Las 4 p’s de la vida
Igual que en el mundo del marketing se sigue trabajando bajo el enfoque de las 4 p’s del profesor de Harvard Philip Kotler, en la vida también podría decirse que nos movemos por 4p’s. Todos llevamos dentro un motor que nos impulsa, que nos hace actuar, que nos hace ser quienes somos. Una referencia en base a la cual tomamos nuestras decisiones y que finalmente configura nuestro carácter.
La primera “p” es el Prestigio. Hay personas que se mueven en esta vida con el Prestigio como valor supremo. Tengo alumnos en la facultad que en más de una ocasión me han dicho: “profesor, estoy orgulloso de haber entrado a trabajar en una de las Big Four (así llaman a las grandes empresas de auditoria), me han dado un portátil muy chulo y empiezo con un training en Chicago”. Yo siempre les contesto lo mismo: “si puedes renuncia, y si no puedes, quédate un máximo de dos años”. Les digo esto porque algunas de estas compañías se encuentran entre aquellas que te acaban absorbiendo. El primer año eres “junior 1” y te convencen que sólo los mejores llegan a ser el año siguiente “junior 2”, así que hay que dejarse la vida en ello. Cuando alcanzas tan preciado nivel te das cuenta que existe una categoría superior que se llama “senior 1”. Entonces, ese año te dejas la vida por alcanzar dicho nivel. La vida y los amigos claro, ya no hay tiempo para ellos. Luego descubres q hay “senior 2” y que toca dejarse la piel en ello, la piel y las relaciones familiares, ya que ahora no hay tiempo para ellas. Cuando uno es “senior 2” descubre que existe “territorial manager”. Toca dejarse las horas por ese fantástico objetivo. Por cierto, para entonces ya se ha dejado también el deporte y cualquier hobbie que desvíe la atención. Y claro, como las relaciones se reducen al círculo del trabajo, uno se acaba casando con otro/a “territorial manager”. Después hay q luchar por ser “manager”, “country manager” “continent manager” (en ese momento llega el inevitable divorcio por la falta de tiempo), “global worlwide manager” y “galaxy manager”. Finalmente, cuando uno llega a “galaxy manager” se jubila y se da cuenta que él o ella está solo/a y su vida vacía. El prestigio nunca puede dar la felicidad. La alegría dura mientras dura el prestigio, y se va cuando éste desaparece.

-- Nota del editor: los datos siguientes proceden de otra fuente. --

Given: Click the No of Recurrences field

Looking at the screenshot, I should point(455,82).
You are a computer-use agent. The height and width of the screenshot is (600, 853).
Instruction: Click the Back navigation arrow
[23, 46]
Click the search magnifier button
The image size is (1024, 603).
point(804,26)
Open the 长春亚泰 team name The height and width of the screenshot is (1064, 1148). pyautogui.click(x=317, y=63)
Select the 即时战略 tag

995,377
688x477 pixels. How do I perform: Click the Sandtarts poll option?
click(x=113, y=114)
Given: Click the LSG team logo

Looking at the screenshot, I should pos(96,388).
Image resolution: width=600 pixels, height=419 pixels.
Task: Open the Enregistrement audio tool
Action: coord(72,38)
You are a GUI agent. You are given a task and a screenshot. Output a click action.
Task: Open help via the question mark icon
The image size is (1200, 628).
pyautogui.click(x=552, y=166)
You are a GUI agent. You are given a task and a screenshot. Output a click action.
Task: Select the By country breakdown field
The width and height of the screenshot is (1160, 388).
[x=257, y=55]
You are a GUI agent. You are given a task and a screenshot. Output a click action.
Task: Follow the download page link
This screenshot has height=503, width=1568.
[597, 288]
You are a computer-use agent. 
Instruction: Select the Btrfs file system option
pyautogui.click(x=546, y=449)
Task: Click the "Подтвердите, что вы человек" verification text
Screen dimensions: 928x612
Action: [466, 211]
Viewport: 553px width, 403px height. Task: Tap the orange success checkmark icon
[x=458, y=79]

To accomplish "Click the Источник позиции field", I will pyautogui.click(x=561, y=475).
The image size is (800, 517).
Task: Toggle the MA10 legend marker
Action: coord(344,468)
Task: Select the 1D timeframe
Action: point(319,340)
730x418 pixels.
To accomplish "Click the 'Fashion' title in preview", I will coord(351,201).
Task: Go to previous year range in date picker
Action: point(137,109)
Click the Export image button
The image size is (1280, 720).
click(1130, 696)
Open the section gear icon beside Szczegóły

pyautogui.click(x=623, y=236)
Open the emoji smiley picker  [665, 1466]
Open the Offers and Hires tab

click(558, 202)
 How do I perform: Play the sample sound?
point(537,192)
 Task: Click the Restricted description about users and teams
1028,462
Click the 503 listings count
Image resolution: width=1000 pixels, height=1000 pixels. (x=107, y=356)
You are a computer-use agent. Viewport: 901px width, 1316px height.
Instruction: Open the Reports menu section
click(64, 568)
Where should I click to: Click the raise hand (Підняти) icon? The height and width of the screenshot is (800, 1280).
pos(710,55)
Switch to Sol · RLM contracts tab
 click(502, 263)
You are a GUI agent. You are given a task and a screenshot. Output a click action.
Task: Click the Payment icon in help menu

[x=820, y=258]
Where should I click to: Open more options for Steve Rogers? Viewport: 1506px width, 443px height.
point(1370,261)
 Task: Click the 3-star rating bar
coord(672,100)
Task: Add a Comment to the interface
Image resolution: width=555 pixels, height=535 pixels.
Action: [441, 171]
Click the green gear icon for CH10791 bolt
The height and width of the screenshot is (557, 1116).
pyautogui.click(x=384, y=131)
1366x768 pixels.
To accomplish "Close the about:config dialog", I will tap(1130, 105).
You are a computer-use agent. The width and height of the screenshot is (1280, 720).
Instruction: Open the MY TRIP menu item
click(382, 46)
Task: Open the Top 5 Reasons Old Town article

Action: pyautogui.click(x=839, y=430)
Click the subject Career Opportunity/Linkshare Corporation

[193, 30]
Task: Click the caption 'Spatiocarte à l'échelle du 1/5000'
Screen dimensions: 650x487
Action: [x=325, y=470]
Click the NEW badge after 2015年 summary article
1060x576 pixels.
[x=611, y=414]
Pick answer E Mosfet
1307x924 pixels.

La segunda “p” es la Pasta. Hay muchas personas influidas por el ambiente que se han dejado convencer que en esta vida la pasta es la prioridad. Cuando uno tiene en el dinero su mayor objetivo y es éste el que mueve sus decisiones, los amigos sólo lo son por interés y la familia es un centro de costes!
La tercer “p” es el Placer. Moverse por placer esta de moda, hay que hacer sólo lo que a uno le apetece. Para qué hacerlo si no nos apetece? Uno es feliz sólo haciendo lo que le apetece. Sin embargo, es otro engaño en el que caemos porque la persona feliz es responsable, y la persona responsable hace lo que tiene que hacer, lo que está bien, le guste o no, le apetezca o no. Si un bebe recién nacido llora por la noche, a quién le apetece levantarse? Y quién es el irresponsable que no se va a levantar? A veces puede no apetecer hacer compañía a personas enfermas, puede no apetecer ir a trabajar o puede no apetecer ayudar a los hijos. Las personas grandísimas no se mueven por placer.
La cuarta y última “p” son los Principios. Hay principios y valores universales como la generosidad, la honestidad, ayudar a los demás, la prudencia, la humildad, la integridad, la sinceridad, etc. Aunque no estén de moda, siguen moviendo a las personas que valen la pena de verdad. Cuando la base de una persona son unos principios y valores humanos bien arraigados, las decisiones que se toman son las correctas para ser felices, para respetarnos a nosotros mismos y respetar a los demás. La alegría interior, la verdadera, la tienen aquellas personas que viven de acuerdo a estos valores. Vale la pena luchar por una vida basada en principios. Aunque sea ir a contra corriente.